Я открыла глаза. Летта. За плечом ее возвышалась хмурая Ильдир.
— Посмотри на свет, — потребовала Ильдир.
Я опешила:
— Зачем?
— Если хочешь и никак не можешь чихнуть — посмотри на свет.
— Чихнуть?
— Интересно, — сказала Летта, — Сидит зажмурившись, нос сморщила, голову закинула. Что ты делаешь?
— Думаю.
— Ах, ну тогда извини. Это такое несвойственное тебе занятие, что нам простительно ошибиться. И долго ты еще собираешься думать?
— А что, Роза прогоняет?
— Ну да. Ей надо закрыть библиотеку и скрипторий. До полночи осталась двенадцатая четверти, не больше. Она ворчит, что ты не слушаешься распорядка. Давно бы ушла, но из-за тебя сидит тут и скучает.
— Она не скучает, — буркнула я, собираясь, — Она вяжет носки. Если бы скучала, нашла бы себе занятие в больнице или в лабораториях.
Я, конечно, была неправа. Кто-то должен работать в библиотеке, а Роза отлично с этим справляется. Похоже, она перечитала все тутошние книги по несколько раз. А то, что она не упускает случая подавить меня интеллектом, еще не повод, чтобы огрызаться. Может, она не любит лираэнских барышень. В смысле мирянок, выскочек, вроде меня. Ведь Летта наша, и, что еще важнее, сама Этарда являются хоть и отдаленными, а все же потомками Лираэны, Белого Дракона.
Роза дожидалась нас внизу. Она буркнула нечто среднее между «спокойной ночи» и «наконец-то» и с лязгом заперла двери.
Пробираясь за девочками по полутемной лестнице, я вдруг припомнила небрежно пролистанные мной картинки. Человек-лошадь, кентавр. Две руки, четыре ноги. Мантикор. Драконье тело, человечий торс. Грифон. Четыре ноги, два крыла. Легенда? Миф? А стангрев в их компании — не миф?
Извини, Сыч. За категоричное «Не бывает» извини.

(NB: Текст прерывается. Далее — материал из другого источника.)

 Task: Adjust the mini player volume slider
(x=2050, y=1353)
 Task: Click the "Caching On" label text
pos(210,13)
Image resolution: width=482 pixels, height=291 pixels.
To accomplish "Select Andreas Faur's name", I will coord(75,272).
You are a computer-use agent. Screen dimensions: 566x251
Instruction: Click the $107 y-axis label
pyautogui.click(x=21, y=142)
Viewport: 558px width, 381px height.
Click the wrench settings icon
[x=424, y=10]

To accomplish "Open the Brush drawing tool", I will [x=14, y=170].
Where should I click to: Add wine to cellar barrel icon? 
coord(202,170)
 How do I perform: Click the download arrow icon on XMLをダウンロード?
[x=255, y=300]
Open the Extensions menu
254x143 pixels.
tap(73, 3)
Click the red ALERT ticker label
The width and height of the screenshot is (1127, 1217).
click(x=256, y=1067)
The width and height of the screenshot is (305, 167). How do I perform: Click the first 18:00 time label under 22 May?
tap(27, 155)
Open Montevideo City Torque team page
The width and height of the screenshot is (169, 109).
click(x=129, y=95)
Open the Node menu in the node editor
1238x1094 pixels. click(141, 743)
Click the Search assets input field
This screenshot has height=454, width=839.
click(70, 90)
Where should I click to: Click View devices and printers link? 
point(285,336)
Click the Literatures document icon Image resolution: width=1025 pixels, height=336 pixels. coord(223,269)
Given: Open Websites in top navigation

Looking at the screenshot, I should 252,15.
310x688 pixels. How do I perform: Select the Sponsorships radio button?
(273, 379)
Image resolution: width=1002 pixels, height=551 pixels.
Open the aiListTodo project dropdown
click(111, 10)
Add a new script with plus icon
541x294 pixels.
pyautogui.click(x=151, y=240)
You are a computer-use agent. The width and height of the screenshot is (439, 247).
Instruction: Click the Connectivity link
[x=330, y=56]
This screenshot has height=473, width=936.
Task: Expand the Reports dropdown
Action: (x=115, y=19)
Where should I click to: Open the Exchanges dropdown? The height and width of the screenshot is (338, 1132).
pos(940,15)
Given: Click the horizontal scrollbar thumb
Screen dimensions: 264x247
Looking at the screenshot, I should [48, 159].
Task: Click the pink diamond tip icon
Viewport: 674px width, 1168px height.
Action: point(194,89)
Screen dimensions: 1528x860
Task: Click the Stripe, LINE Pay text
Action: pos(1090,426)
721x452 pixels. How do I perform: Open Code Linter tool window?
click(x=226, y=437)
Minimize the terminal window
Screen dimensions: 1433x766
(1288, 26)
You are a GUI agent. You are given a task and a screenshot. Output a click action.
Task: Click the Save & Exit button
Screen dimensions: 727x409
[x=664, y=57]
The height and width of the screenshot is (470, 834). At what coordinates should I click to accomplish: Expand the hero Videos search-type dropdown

А мне, выходит, есть чему поучиться у язычника — дикаря. Спокойному приятию необычайного. Сомнению в собственных познаниях. Доверию природе — раз есть, значит, так надо.
Что ж, спасибо за науку.
Ирги Иргиаро по прозвищу Сыч-охотник
Редда повела ушами, Ун приподнялся.
— А это мы! — от двери.
Я обогнул печку, отворил дверь.
Они пришли вдвоем — инга и всезнайка.
— Сегодня мы его уже разбудим, — сказала всезнайка и улыбнулась.
Хорошо она улыбается, деловитая лираэночка.
Пристроилась на своем месте — в головах кровати, инга привычно размотала повязки. Вместо аристократочки сегодня у нее был я.
— Мазь подай. Да не эту, вон ту. Ага… Подержи руку… Приподними… Хорошо. Ну, все.
Всезнайка чуть шевельнулась и открыла глаза.
— Готово.
Я не сразу понял, о чем она. Потом дошло. Парень. Она его разбудила.
Век кадакарский житель не поднимал, но дыхание изменилось. Напряженное сделалось дыхание.
Неудивительно. Очнулся непонятно где, кругом — чужаки, последнее, что помнит — как били его. В плену очнулся, среди врагов. А, коли слышит любопытство наше жадное — так еще хуже. Навообразит себе черт знает что…
— Как ты себя чувствуешь? — всезнайка легонько тронула его за плечо, и парень дернулся, будто по щеке хлестнули.